— YOUR INSTRUCTIONS —
Copy out the lines of the listing below word for word, starting at the line containing "on left-axis-tick: $-." and ending at the final line of the listing.

[Stored data entries]
★ ★ ★ ★ ★ ★ ★

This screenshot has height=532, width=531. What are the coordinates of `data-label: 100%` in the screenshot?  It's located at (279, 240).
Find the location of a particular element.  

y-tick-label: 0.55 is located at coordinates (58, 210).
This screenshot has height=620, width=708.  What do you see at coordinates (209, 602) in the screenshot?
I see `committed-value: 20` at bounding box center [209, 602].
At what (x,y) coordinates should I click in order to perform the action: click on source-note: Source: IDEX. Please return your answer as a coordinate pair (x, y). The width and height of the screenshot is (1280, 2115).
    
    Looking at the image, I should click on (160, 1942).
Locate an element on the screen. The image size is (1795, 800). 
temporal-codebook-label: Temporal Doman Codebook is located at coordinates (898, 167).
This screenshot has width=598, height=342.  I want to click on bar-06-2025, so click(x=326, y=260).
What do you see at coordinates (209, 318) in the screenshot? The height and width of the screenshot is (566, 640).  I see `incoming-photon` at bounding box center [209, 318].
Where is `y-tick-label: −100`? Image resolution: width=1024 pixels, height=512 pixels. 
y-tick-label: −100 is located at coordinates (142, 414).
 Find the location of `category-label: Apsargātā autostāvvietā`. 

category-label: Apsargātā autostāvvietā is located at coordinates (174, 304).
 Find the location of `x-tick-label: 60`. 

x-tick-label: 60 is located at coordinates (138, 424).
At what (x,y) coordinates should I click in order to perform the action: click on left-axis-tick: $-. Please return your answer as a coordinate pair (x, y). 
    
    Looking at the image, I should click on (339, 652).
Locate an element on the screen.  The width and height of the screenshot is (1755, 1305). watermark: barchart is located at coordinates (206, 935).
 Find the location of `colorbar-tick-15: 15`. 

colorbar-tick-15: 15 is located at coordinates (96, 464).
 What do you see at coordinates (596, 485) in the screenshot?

★ ★ ★ ★ ★ ★ ★

— WRITTEN REPLY —
At what (x,y) coordinates should I click in order to perform the action: click on left-axis-tick: $-. Please return your answer as a coordinate pair (x, y). 
    
    Looking at the image, I should click on (339, 652).
Locate an element on the screen.  The width and height of the screenshot is (1755, 1305). watermark: barchart is located at coordinates (206, 935).
 Find the location of `colorbar-tick-15: 15`. 

colorbar-tick-15: 15 is located at coordinates (96, 464).
 What do you see at coordinates (596, 485) in the screenshot?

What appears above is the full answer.